Element and text position data:
┌──
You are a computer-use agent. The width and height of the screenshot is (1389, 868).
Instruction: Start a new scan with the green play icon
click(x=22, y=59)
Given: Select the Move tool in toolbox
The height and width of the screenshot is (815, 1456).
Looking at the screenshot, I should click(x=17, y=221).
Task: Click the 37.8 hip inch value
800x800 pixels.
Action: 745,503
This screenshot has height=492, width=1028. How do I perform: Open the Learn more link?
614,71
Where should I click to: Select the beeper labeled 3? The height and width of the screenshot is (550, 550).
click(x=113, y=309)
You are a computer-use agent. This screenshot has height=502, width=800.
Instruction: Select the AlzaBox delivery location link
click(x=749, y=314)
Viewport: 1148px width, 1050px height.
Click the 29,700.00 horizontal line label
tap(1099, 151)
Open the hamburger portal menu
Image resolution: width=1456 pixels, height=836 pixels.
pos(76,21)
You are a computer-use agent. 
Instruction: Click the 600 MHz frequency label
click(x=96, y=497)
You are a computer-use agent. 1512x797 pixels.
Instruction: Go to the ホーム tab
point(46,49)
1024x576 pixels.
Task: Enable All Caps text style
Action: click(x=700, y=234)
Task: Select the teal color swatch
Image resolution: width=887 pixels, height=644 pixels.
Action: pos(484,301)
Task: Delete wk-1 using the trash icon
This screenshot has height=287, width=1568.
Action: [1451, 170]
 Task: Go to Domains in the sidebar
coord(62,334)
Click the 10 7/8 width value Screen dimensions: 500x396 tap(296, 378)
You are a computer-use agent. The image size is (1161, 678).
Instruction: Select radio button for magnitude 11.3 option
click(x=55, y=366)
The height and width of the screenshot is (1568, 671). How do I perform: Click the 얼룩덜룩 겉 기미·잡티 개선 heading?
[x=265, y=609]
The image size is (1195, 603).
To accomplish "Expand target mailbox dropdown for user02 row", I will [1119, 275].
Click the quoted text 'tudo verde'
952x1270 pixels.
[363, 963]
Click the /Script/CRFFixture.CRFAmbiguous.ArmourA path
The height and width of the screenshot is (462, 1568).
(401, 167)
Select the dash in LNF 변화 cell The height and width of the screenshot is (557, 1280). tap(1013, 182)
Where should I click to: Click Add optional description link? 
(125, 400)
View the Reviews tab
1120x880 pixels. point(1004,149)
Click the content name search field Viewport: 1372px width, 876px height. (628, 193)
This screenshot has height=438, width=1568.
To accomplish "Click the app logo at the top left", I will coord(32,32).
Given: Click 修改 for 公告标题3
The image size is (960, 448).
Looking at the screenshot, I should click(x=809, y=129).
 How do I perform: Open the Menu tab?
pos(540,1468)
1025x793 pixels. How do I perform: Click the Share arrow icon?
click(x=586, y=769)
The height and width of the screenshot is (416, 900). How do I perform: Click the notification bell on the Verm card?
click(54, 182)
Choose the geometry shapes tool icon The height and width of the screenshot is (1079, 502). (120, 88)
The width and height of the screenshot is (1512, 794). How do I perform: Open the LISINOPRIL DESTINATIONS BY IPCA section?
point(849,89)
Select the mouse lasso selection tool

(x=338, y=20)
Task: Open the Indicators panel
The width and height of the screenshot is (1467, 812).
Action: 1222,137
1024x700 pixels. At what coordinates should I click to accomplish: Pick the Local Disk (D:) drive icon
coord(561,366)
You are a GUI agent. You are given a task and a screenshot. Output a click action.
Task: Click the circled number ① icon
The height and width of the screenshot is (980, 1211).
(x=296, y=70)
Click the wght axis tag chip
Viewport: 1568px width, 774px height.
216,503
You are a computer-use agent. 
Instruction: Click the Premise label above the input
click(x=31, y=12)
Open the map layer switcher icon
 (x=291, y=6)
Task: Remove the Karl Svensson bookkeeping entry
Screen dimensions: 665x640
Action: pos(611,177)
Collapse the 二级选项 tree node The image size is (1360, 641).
└──
▶ Your goal:
Return the lines above, unchanged, from the line containing "View the Reviews tab" through the line containing "click(x=31, y=12)", including both of those lines.

▶ Right answer:
View the Reviews tab
1120x880 pixels. point(1004,149)
Click the content name search field Viewport: 1372px width, 876px height. (628, 193)
This screenshot has height=438, width=1568.
To accomplish "Click the app logo at the top left", I will coord(32,32).
Given: Click 修改 for 公告标题3
The image size is (960, 448).
Looking at the screenshot, I should click(x=809, y=129).
 How do I perform: Open the Menu tab?
pos(540,1468)
1025x793 pixels. How do I perform: Click the Share arrow icon?
click(x=586, y=769)
The height and width of the screenshot is (416, 900). How do I perform: Click the notification bell on the Verm card?
click(54, 182)
Choose the geometry shapes tool icon The height and width of the screenshot is (1079, 502). (120, 88)
The width and height of the screenshot is (1512, 794). How do I perform: Open the LISINOPRIL DESTINATIONS BY IPCA section?
point(849,89)
Select the mouse lasso selection tool

(x=338, y=20)
Task: Open the Indicators panel
The width and height of the screenshot is (1467, 812).
Action: 1222,137
1024x700 pixels. At what coordinates should I click to accomplish: Pick the Local Disk (D:) drive icon
coord(561,366)
You are a GUI agent. You are given a task and a screenshot. Output a click action.
Task: Click the circled number ① icon
The height and width of the screenshot is (980, 1211).
(x=296, y=70)
Click the wght axis tag chip
Viewport: 1568px width, 774px height.
216,503
You are a computer-use agent. 
Instruction: Click the Premise label above the input
click(x=31, y=12)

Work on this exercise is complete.